#### [Document section]
-- Begin --
UNITED STATES
SECURITIES AND EXCHANGE COMMISSION
Washington, D.C. 20549



FORM 8-K



CURRENT REPORT

Pursuant to Section 13 or 15(d) of the
Securities Exchange Act of 1934

Date of Report (Date of earliest event reported): October 6, 2022



SCIPLAY CORPORATION
(Exact name of registrant as specified in its charter) 



Nevada
001-38889
83-2692460
(State or other jurisdiction
(Commission
(IRS Employer
 of incorporation)
File Number)
Identification No.)
  
6601 Bermuda Road, Las Vegas, NV 89119
(Address of registrant’s principal executive office)
 
(702) 897-7150
(Registrant’s telephone number, including area code)



Check the appropriate box below if the Form 8-K filing is intended to simultaneously satisfy the filing obligation of the registrant under any of the following provisions:


Written communications pursuant to Rule 425 under the Securities Act (17 CFR 230.425)
   

Soliciting material pursuant to Rule 14a-12 under the Exchange Act (17 CFR 240.14a-12)
   

Pre-commencement communications pursuant to Rule 14d-2(b) under the Exchange Act (17 CFR 240.14d-2(b))
   

Pre-commencement communications pursuant to Rule 13e-4(c) under the Exchange Act (17 CFR 240.13e-4(c))

Securities registered pursuant to Section 12(b) of the Exchange Act:

Title of each class
Trading symbol(s)
Name of each exchange on which registered
Class A common stock, par value $.001 per share
SCPL
The NASDAQ Stock Market

Indicate by check mark whether the registrant is an emerging growth company as defined in Rule 405 of the Securities Act of 1933 (§230.405 of this chapter) or Rule 12b-2 of the Securities Exchange Act of 1934 (§240.12b-2 of this chapter).

          Emerging growth company         

         If an emerging growth company, indicate by check mark if the registrant has elected not to use the extended transition period for complying with any new or revised financial accounting standards provided pursuant to Section 13(a) of the Exchange Act.




Item 5.02.  Departure of Directors or Certain Officers; Election of Directors; Appointment of Certain Officers; Compensatory Arrangements of Certain Officers.

Succession of Chief Financial Officer

On October 13, 2022, SciPlay Corporation (the “Company”) announced that James Bombassei, age 59, will succeed Daniel O’Quinn as Chief Financial Officer and Secretary of the Company, effective December 1, 2022 (the “Transition”). Mr. O’Quinn will remain with the Company and will serve as Vice President, Finance.

Mr. Bombassei has served as Senior Vice President of Investor Relations at Light & Wonder, Inc. (“Light & Wonder”) since December 2020. Prior to joining Light & Wonder, Mr. Bombassei held multiple senior positions during his over 20-year tenure at global media and entertainment company Paramount Global, including Senior Vice President, Treasurer & Investor Relations. Mr. Bombassei began his career in Ernst & Young, LLP’s Audit practice and is a former CPA in the State of New York. Mr. Bombassei holds an MBA in Finance from New York University and a bachelor’s degree in Business and Economics from Lehigh University.
-- End --
#### [Recorded information]
-- Begin --
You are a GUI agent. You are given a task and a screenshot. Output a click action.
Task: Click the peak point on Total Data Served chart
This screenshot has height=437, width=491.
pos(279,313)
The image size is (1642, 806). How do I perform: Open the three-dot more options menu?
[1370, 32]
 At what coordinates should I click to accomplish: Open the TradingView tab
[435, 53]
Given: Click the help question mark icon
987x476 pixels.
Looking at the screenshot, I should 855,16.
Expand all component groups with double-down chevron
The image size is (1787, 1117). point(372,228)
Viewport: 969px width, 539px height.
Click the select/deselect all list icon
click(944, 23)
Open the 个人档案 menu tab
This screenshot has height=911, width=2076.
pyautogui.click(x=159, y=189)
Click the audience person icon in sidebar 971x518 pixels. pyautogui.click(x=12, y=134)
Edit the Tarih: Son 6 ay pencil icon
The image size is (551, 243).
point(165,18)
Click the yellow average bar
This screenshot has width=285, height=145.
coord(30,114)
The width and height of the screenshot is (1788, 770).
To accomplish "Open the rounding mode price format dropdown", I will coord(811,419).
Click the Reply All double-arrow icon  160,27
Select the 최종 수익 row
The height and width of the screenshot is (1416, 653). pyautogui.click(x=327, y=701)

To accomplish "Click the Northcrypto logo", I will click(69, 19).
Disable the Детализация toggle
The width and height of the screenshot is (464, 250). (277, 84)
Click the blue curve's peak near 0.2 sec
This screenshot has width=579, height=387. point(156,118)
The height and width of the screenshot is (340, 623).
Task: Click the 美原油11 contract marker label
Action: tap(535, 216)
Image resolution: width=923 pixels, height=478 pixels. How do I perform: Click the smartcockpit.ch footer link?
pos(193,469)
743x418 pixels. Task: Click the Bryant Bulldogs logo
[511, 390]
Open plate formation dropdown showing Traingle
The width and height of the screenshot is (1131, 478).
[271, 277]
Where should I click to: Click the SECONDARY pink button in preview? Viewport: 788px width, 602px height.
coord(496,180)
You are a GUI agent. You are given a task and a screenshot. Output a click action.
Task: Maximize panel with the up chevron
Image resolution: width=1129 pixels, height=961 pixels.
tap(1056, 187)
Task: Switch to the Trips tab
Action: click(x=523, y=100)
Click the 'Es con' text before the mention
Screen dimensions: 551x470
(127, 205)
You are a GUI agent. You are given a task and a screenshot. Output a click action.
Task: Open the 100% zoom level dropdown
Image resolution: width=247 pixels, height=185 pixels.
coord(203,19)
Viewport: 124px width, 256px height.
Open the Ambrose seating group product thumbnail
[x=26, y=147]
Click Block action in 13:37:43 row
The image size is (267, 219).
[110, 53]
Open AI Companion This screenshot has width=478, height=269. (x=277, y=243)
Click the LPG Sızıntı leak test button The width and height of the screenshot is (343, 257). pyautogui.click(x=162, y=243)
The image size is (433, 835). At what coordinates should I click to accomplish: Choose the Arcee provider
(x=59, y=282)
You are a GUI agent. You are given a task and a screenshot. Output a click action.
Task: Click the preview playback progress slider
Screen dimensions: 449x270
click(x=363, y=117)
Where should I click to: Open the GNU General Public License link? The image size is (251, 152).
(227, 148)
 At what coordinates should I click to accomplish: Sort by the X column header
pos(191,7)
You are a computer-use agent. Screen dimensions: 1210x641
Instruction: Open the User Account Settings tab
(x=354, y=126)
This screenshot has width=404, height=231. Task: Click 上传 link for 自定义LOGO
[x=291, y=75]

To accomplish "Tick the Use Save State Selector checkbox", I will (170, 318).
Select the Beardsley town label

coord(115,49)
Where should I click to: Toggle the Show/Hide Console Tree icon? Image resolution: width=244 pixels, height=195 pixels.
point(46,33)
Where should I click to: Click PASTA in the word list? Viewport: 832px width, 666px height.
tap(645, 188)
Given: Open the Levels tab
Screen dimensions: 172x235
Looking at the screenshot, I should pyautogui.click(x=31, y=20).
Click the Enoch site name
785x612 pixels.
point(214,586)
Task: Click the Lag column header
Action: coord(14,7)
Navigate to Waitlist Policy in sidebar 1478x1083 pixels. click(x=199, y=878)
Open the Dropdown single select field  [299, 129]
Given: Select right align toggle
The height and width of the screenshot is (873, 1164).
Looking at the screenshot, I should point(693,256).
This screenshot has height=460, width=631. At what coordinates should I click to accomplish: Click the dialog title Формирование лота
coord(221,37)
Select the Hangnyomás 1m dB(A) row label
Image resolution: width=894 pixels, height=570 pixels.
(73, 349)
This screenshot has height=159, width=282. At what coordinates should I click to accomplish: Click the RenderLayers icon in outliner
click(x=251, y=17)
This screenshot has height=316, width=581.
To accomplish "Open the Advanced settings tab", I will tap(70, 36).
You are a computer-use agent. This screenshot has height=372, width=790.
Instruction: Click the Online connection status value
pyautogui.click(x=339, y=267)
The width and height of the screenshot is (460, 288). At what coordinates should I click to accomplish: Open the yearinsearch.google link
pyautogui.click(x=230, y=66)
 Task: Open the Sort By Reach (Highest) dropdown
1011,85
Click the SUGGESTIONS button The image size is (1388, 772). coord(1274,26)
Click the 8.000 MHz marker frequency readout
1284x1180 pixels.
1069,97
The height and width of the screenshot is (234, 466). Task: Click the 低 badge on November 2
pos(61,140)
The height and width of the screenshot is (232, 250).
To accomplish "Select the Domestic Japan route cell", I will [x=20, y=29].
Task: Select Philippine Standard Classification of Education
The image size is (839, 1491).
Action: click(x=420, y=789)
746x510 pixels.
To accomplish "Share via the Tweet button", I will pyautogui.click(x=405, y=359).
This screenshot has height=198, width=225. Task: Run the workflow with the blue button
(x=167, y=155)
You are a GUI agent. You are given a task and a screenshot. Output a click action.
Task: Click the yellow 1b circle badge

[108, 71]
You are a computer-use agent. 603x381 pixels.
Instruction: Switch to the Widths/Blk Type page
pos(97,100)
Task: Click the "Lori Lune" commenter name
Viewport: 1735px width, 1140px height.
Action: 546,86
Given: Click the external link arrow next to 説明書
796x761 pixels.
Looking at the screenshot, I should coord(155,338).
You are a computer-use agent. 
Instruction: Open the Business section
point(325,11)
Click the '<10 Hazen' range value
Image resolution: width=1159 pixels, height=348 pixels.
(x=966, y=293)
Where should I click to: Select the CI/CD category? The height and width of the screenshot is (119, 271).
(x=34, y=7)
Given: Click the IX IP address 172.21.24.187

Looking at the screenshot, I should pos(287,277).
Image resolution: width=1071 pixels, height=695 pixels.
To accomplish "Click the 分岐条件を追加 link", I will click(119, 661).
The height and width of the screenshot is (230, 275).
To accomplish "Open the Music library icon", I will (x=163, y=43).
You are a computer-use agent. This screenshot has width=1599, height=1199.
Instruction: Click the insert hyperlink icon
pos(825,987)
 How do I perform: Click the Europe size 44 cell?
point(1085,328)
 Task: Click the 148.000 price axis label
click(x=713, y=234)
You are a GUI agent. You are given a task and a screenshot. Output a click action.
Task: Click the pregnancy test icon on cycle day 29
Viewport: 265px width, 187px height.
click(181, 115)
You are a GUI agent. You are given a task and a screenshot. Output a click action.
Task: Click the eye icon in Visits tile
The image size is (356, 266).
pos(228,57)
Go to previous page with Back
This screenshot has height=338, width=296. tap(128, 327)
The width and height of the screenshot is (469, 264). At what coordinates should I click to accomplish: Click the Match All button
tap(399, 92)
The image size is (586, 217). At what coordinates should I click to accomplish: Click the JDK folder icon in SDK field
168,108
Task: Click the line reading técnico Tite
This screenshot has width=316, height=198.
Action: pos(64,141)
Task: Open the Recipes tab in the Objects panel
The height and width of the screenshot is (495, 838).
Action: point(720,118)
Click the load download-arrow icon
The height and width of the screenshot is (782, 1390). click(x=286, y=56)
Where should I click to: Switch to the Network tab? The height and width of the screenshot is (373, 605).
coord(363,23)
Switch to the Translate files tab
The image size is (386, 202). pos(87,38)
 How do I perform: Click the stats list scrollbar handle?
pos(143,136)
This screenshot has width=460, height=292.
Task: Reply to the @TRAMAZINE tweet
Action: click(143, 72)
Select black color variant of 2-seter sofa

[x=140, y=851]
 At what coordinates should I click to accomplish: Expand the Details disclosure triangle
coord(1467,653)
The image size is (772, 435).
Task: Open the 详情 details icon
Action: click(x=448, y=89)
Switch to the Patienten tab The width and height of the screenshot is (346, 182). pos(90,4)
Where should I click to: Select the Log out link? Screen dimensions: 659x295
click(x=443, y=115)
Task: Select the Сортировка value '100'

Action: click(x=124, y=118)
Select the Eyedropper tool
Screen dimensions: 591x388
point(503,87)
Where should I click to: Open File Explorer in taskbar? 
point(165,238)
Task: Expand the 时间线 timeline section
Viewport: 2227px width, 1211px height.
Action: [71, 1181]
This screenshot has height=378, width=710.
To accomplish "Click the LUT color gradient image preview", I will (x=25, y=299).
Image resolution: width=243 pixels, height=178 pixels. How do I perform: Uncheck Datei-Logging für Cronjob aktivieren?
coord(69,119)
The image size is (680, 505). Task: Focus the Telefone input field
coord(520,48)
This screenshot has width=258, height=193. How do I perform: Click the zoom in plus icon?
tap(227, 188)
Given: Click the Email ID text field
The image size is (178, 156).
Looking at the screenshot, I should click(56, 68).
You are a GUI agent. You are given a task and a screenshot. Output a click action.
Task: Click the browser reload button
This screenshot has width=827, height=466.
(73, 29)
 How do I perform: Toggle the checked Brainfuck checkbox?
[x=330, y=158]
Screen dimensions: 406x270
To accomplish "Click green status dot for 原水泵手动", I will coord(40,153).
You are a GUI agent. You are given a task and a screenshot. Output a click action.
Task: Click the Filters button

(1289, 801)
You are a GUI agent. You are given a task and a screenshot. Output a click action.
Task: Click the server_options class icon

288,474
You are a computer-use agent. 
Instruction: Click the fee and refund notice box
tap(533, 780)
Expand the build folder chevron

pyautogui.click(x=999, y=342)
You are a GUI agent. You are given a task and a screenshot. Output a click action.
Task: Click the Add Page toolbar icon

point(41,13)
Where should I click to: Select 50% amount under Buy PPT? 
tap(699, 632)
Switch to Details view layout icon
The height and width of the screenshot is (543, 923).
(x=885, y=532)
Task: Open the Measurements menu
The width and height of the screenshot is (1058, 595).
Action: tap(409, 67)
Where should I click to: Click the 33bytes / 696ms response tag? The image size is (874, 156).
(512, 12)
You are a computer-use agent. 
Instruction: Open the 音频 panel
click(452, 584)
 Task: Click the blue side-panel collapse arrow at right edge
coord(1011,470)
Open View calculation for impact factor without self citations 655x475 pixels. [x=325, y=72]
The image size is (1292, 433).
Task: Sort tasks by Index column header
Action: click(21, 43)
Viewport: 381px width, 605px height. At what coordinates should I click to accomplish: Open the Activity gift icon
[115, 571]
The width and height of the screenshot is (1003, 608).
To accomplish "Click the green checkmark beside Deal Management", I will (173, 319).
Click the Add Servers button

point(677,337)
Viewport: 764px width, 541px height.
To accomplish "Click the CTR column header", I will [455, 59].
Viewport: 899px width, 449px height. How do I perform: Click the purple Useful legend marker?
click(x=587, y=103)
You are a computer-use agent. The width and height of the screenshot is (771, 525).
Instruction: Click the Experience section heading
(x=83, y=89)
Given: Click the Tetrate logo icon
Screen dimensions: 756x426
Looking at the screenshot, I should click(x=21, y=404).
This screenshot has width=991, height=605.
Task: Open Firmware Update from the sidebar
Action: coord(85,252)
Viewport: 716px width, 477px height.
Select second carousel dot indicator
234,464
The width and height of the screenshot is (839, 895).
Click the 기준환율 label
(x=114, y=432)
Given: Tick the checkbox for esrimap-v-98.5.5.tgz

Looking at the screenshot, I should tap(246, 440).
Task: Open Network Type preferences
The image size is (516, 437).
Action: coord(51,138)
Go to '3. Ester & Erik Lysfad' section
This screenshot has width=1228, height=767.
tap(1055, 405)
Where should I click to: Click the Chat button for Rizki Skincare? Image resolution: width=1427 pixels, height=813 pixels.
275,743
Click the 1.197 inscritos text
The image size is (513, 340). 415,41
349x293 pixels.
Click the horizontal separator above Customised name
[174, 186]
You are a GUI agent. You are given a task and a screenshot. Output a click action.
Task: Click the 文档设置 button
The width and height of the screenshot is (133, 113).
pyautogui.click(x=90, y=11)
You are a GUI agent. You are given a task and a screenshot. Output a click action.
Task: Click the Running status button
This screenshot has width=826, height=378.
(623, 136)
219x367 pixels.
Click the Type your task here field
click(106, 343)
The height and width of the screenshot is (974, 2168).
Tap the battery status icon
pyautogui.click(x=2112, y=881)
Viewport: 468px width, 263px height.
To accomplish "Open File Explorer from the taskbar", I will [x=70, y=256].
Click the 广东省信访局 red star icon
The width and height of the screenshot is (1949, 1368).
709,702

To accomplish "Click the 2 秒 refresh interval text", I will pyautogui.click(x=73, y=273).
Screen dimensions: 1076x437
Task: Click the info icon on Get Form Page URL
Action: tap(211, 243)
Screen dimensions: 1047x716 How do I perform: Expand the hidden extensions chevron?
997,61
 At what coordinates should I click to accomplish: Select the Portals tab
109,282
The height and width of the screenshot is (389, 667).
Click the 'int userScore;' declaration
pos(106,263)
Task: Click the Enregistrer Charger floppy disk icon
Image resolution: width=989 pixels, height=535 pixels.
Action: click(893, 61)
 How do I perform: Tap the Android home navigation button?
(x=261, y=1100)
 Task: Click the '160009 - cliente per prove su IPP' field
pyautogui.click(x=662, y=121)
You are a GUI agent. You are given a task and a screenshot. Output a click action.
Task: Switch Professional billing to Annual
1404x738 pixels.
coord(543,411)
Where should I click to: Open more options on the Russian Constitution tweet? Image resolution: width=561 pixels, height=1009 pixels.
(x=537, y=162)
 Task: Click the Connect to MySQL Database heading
-- End --
#### [Given exercise 1]
Answer these questions using the Form 8-K filing:
(a) What is the address of the registrant's principal executive office?
(b) On which exchange is the Class A common stock registered?
(c) What position will Daniel O'Quinn hold after the Transition?
#### [Given exercise 2]
Put the stretch of the listing from the line that contains "will pyautogui.click(x=73, y=273)." through the line that contains "pos(106,263)" into a numbered list, leaving out any blank lines.
The listing has no connection to the Form 8-K filing.

#### [Written response 1]
(a) 6601 Bermuda Road, Las Vegas, NV 89119
(b) The NASDAQ Stock Market
(c) Vice President, Finance

#### [Written response 2]
1. To accomplish "Click the 2 秒 refresh interval text", I will pyautogui.click(x=73, y=273).
2. Screen dimensions: 1076x437
3. Task: Click the info icon on Get Form Page URL
4. Action: tap(211, 243)
5. Screen dimensions: 1047x716 How do I perform: Expand the hidden extensions chevron?
6. 997,61
7.  At what coordinates should I click to accomplish: Select the Portals tab
8. 109,282
9. The height and width of the screenshot is (389, 667).
10. Click the 'int userScore;' declaration
11. pos(106,263)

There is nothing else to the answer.